A head insertion portion 39 is formed on the rear side of the arm portion 34. The head insertion portion 39 penetrates the cassette case 31 in the vertical direction. The left front portion of the head insertion portion 39 opens forward. Hereinafter, this opening is referred to as "head opening 391". The head opening 391 is located downstream (left side) of the heat sensitive tape 4 in the transport direction from the opening 341. The head holder 19 is inserted into the head insertion portion 39 with the tape cassette 30 mounted on the mounting portion 8.

A transport roller 33 is provided on the left side of the head insertion portion 39. The transport roller 33 is located between the opening 341 and the guide portion 38 described later in the transport direction (left-right direction). The transport roller 33 has a cylindrical shape and extends in the vertical direction. The front end of the transport roller 33 is exposed forward from the cassette case 31. The transport roller 33 supports the adhesive tape 7 in a state where the heat-sensitive tape 4 and the adhesive tape 7 are overlapped with each other. The transport roller 33 is rotatably supported by the support holes 35. The support hole 35 penetrates the cassette case 31 in the vertical direction. The drive shaft 18 is inserted inside the transport roller 33 with the tape cassette 30 mounted on the mounting portion 8. The transport roller 33 is rotated by rotational drive by the drive shaft 18, and transports the heat-sensitive tape 4 and the adhesive tape 7.

A guide portion 38 is provided at the left front corner portion of the cassette case 31. The guide portion 38 is located downstream (on the left side) in the transport direction from the opening 341, and more specifically, is located downstream in the transport direction from the transport roller 33. The guide portion 38 is formed in a slit shape extending in the vertical direction. When the bonding tape 9 is conveyed via the conveying roller 33, it passes through the inside of the guide portion 38. At this time, the guide portion 38 supports the bonded tape 9 from both sides in the width direction. As a result, the bonding tape 9 is discharged from the cassette case 31 while the posture of the bonding tape 9 is maintained. That is, the guide portion 38 guides the bonded tape 9 to the outside of the cassette case 31.
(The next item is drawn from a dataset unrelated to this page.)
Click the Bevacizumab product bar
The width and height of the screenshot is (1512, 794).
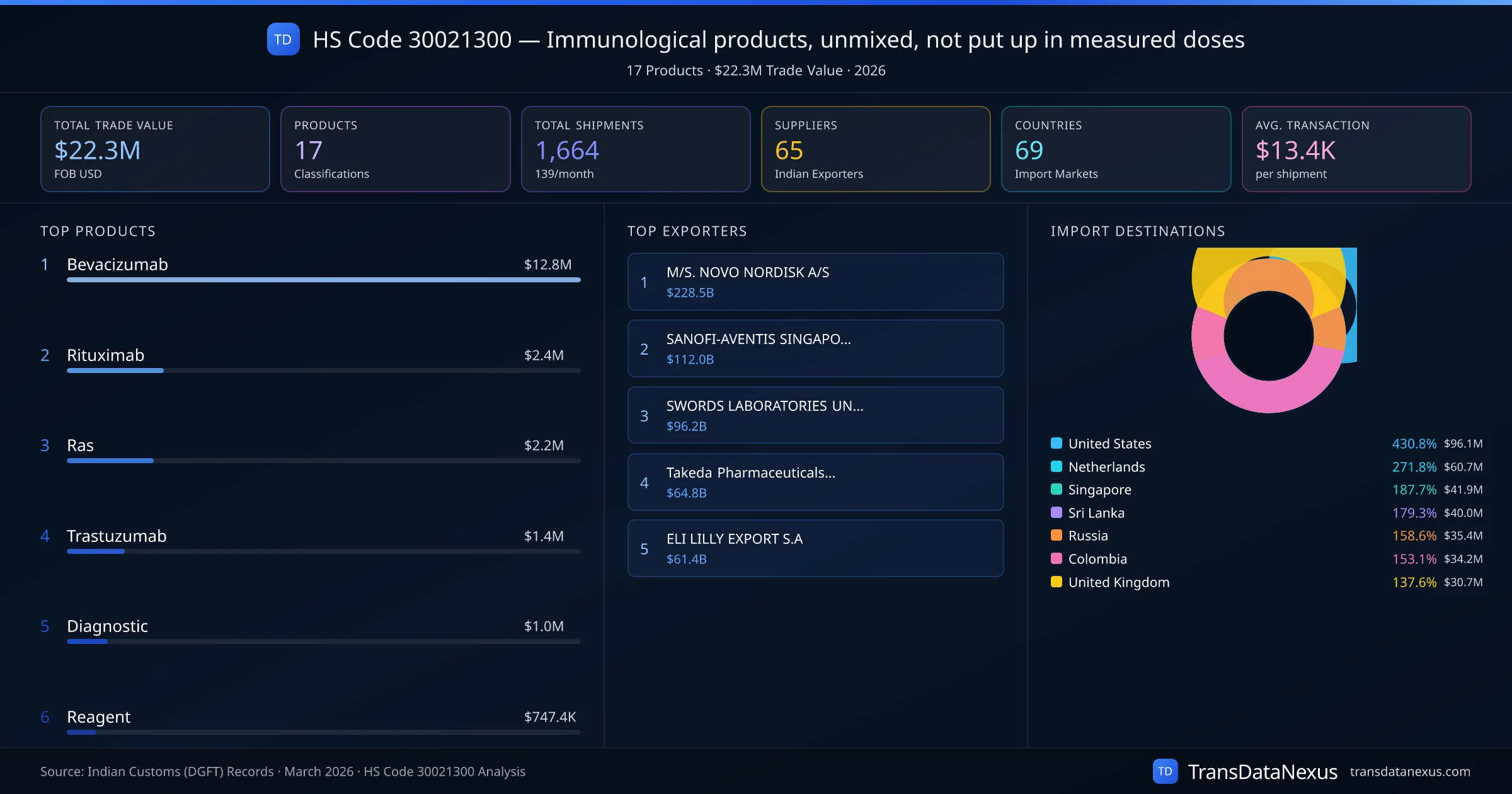(323, 280)
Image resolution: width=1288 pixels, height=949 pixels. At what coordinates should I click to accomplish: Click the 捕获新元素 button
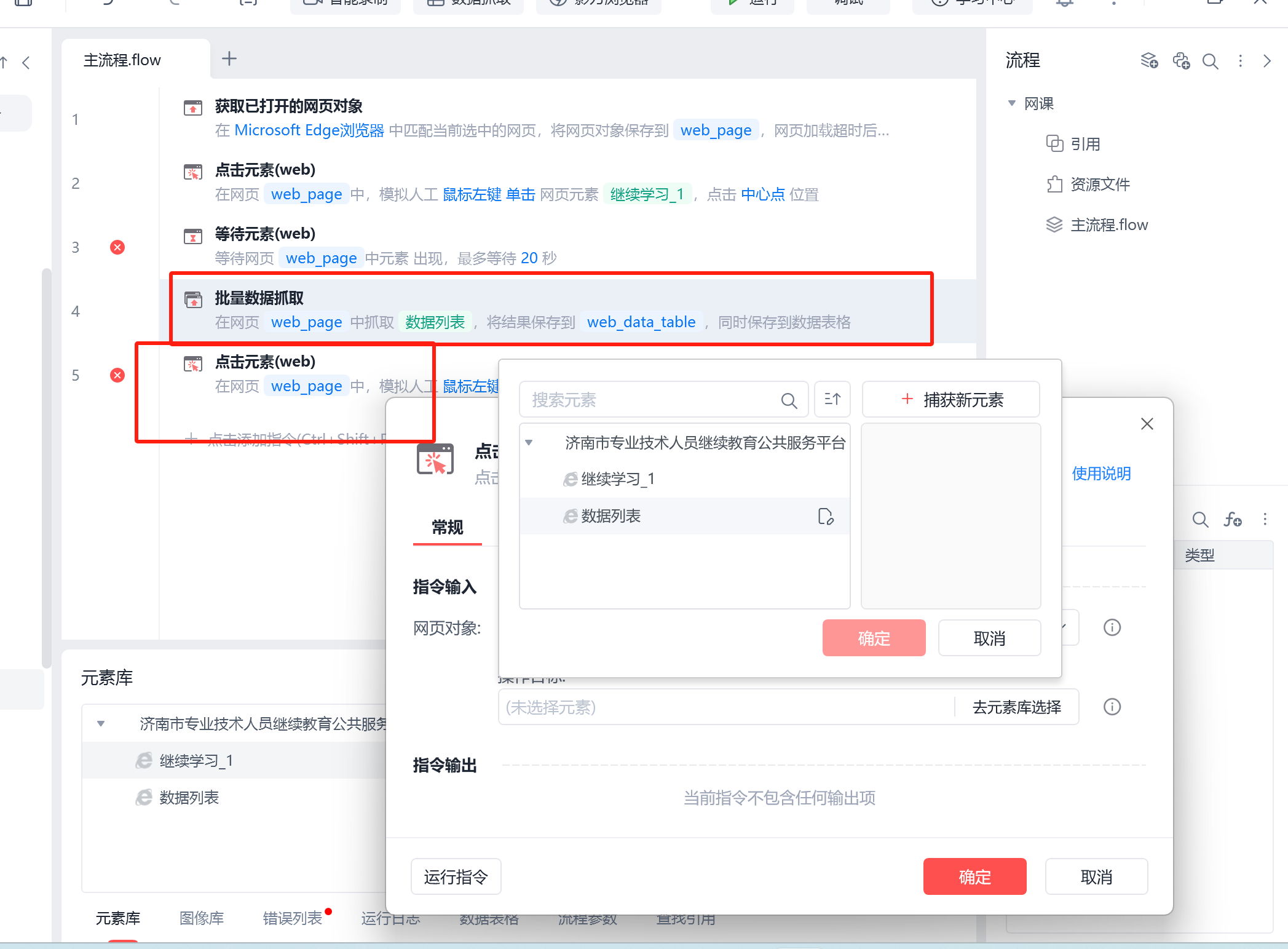click(x=950, y=400)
As shown in FIG. 3, a first supply roll 40 and a second supply roll 70 are housed inside the cassette case 31. The first supply roll 40 is a supply source of the thermal tape 4, and is provided at the right rear portion in the cassette case 31. The first supply roll 40 is configured by winding the heat-sensitive tape 4 around the first tape spool 21 in a clockwise direction in a plan view in a direction away from the center of rotation of the first tape spool 21. Specifically, the heat-sensitive tape 4 is wound so that the plurality of heat-sensitive layers 42 (see FIG. 4 (A)) are inside the base material 41 (see FIG. 4 (A)) described later. The first tape spool 21 is rotatably supported by the support holes 36. The support hole 36 penetrates the cassette case 31 in the vertical direction.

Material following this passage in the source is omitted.